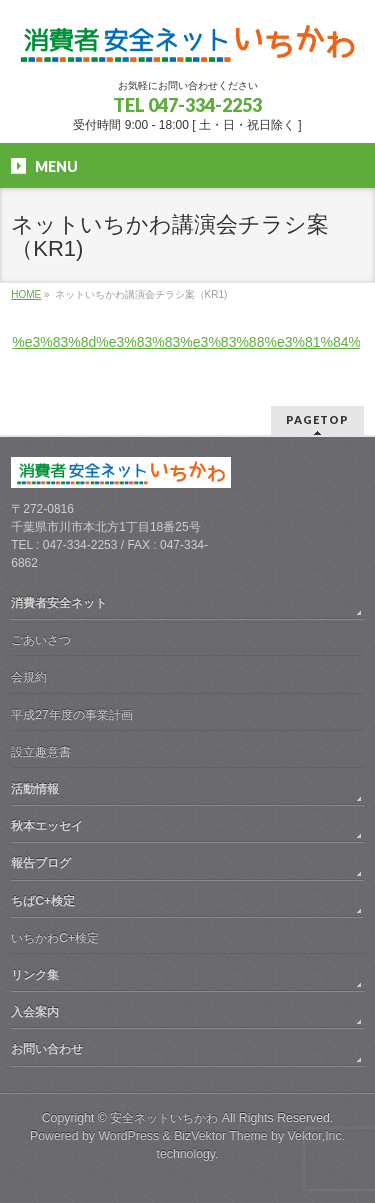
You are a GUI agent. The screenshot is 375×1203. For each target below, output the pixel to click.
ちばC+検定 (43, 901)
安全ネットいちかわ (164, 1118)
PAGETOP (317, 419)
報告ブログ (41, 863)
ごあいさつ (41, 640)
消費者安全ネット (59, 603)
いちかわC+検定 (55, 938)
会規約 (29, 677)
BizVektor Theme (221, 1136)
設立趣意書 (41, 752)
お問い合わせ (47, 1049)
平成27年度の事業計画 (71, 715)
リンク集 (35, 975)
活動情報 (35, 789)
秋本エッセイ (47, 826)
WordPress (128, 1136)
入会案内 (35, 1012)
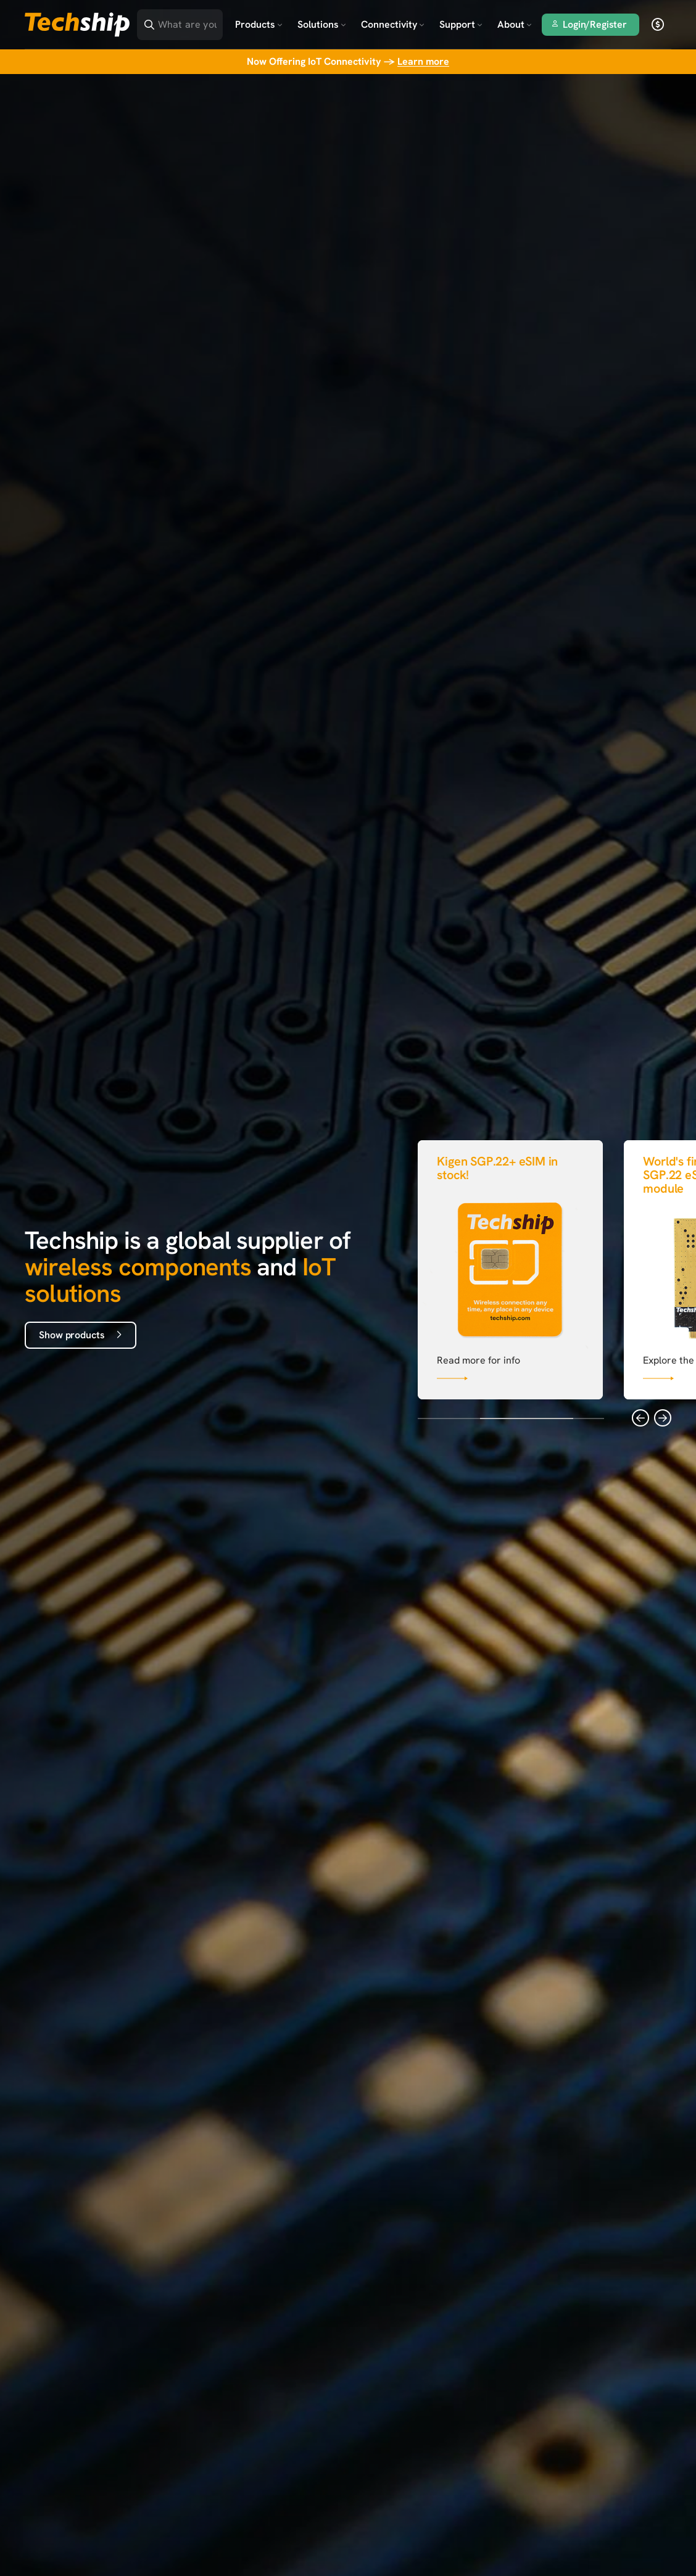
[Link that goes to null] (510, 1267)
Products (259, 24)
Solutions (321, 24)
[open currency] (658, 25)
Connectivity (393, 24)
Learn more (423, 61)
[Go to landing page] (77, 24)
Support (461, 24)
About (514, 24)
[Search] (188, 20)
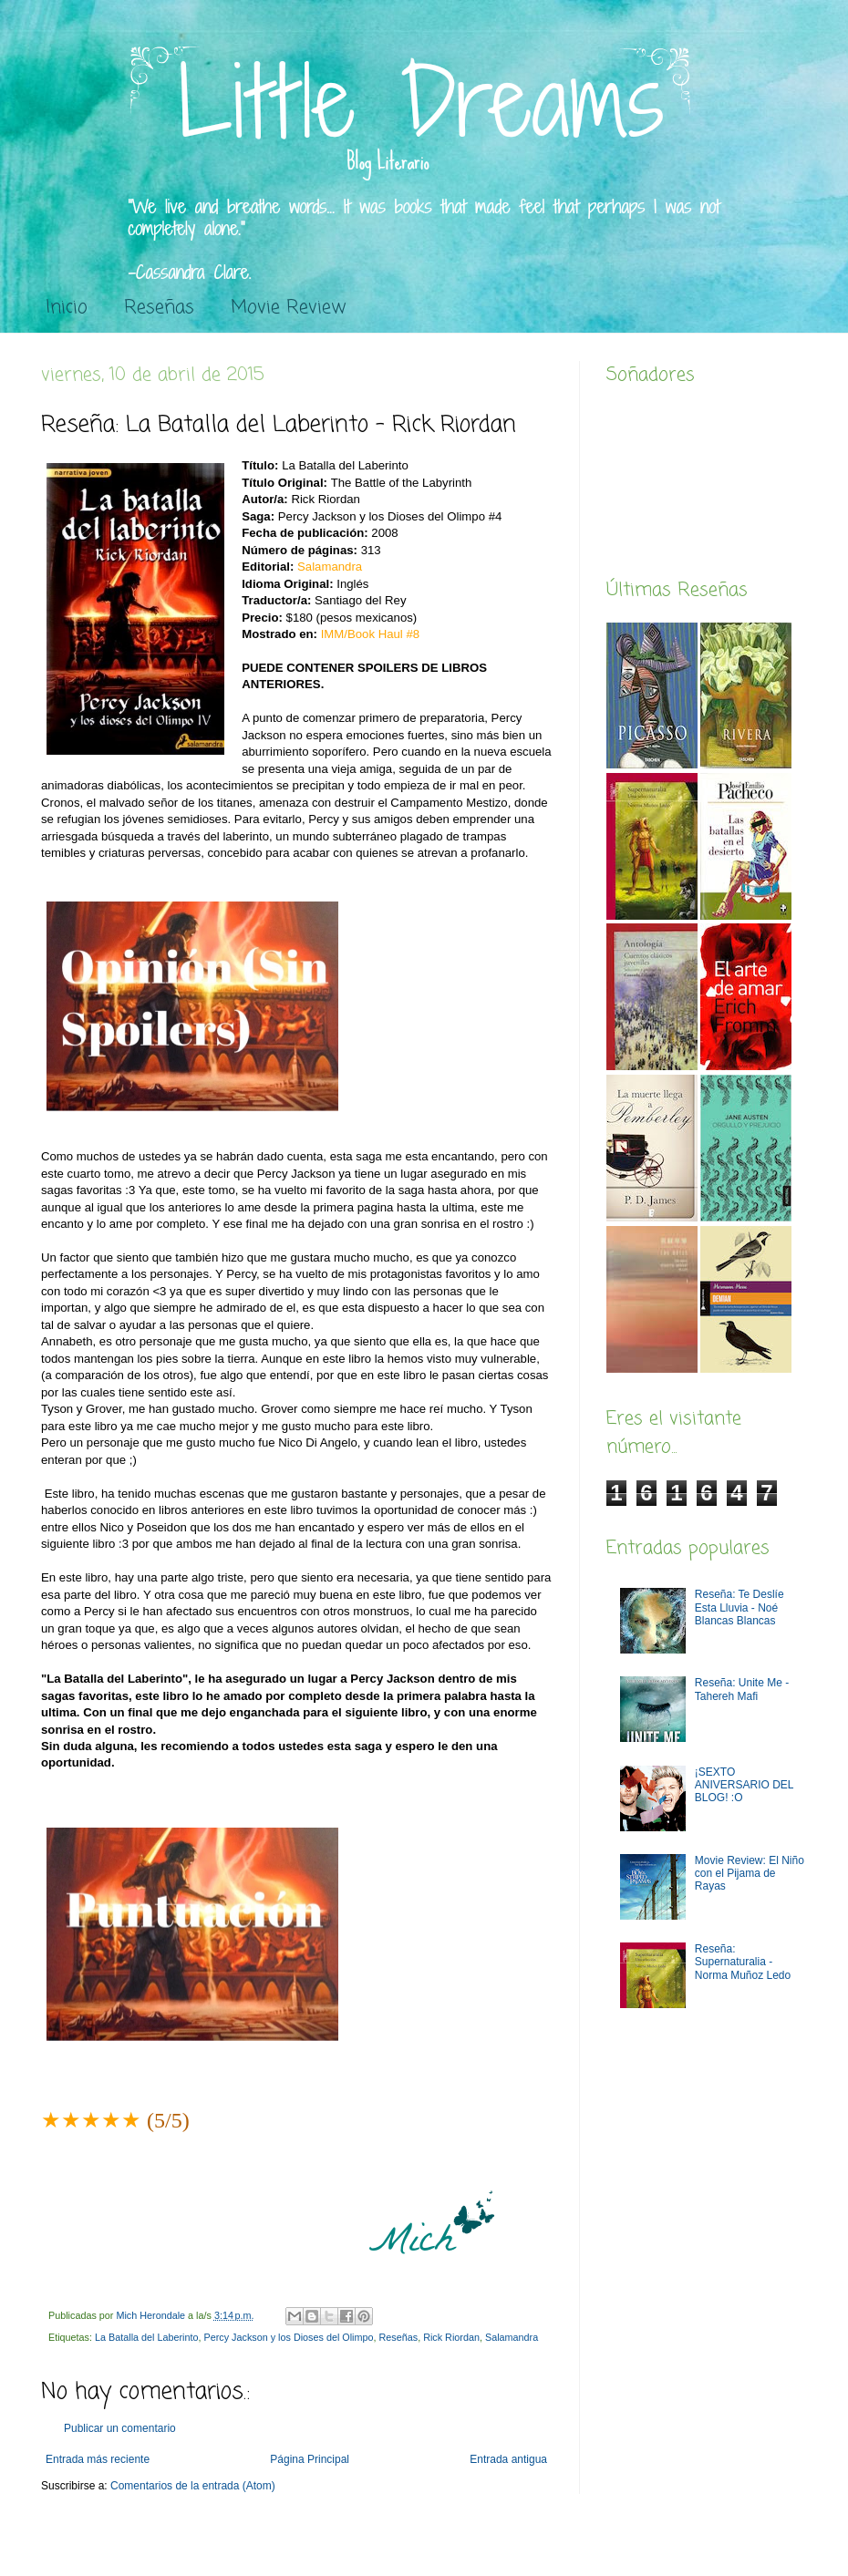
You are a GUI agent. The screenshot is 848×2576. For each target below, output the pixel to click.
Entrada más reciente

* * *

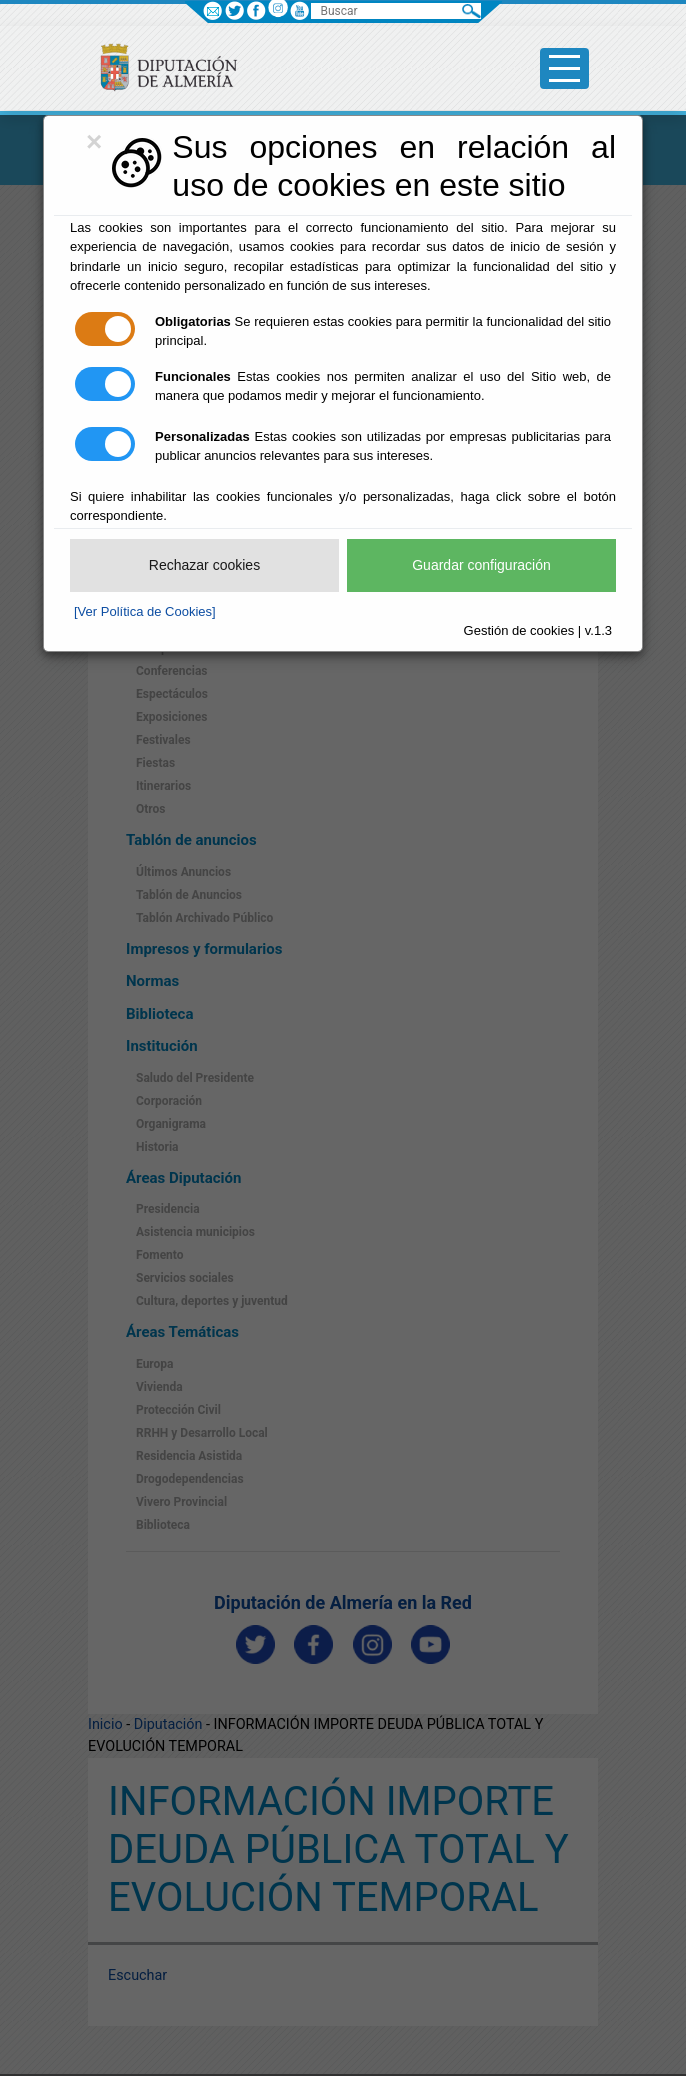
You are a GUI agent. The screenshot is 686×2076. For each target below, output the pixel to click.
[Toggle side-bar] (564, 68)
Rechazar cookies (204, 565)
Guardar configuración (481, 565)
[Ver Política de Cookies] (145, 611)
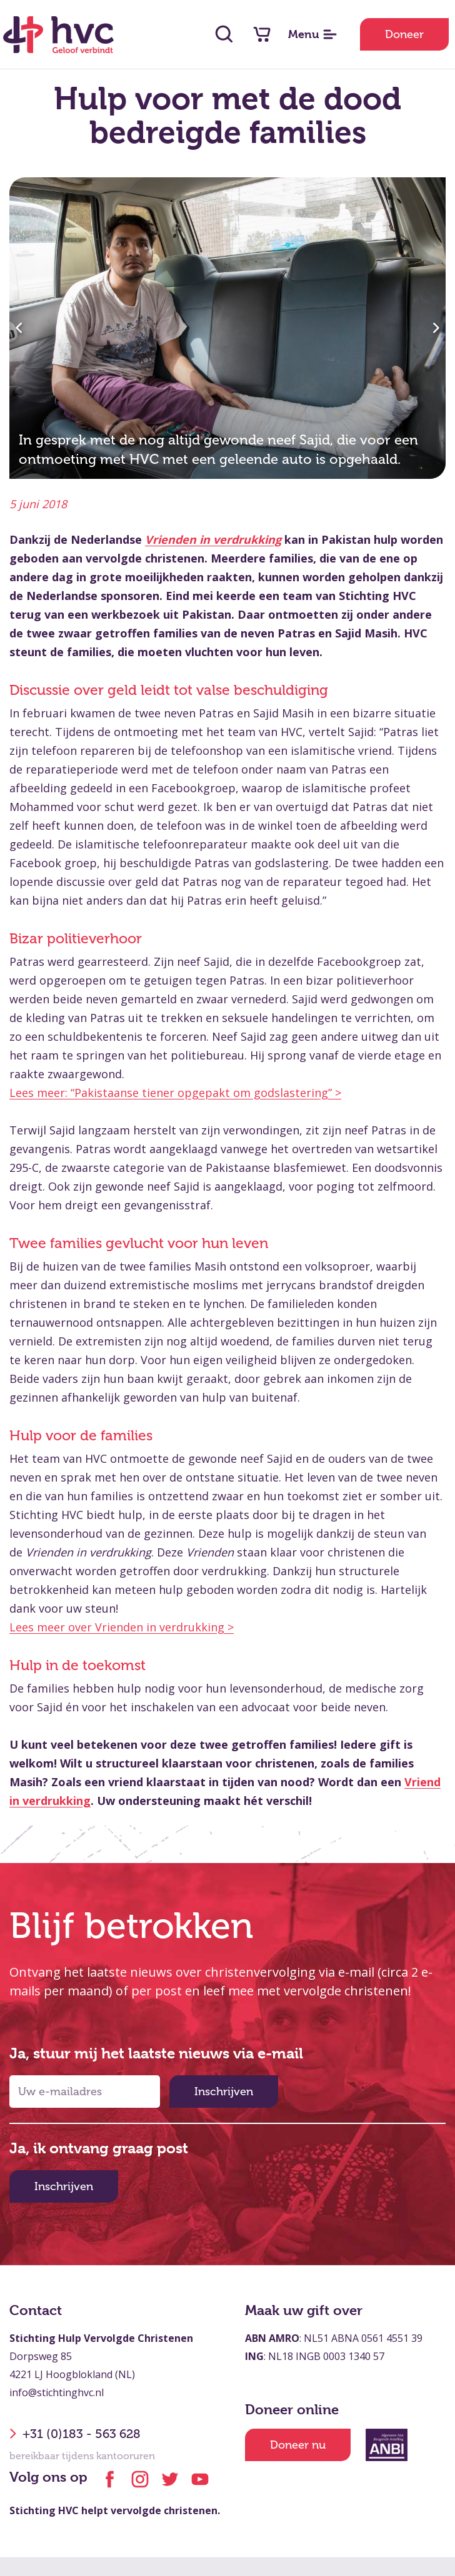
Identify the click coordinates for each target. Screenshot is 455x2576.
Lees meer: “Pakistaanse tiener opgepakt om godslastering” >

---

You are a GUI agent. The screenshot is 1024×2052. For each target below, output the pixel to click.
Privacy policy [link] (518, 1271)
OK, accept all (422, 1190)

__Stated task__: Rewrite the lines from the line with "いちかわC+検定 (55, 938)" to the line with "Products (259, 24)", changing "Link" to "Anchor" and leaving everything else as it is. Give only those lines, and omit the pictures.

__Task output__:
いちかわC+検定 (55, 938)
会規約 (29, 677)
BizVektor Theme (221, 1136)
設立趣意書 (41, 752)
お問い合わせ (47, 1049)
平成27年度の事業計画 (71, 715)
リンク集 (35, 975)
活動情報 (35, 789)
秋本エッセイ (47, 826)
WordPress (128, 1136)
入会案内 (35, 1012)
[Anchor that goes to null] (510, 1267)
Products (259, 24)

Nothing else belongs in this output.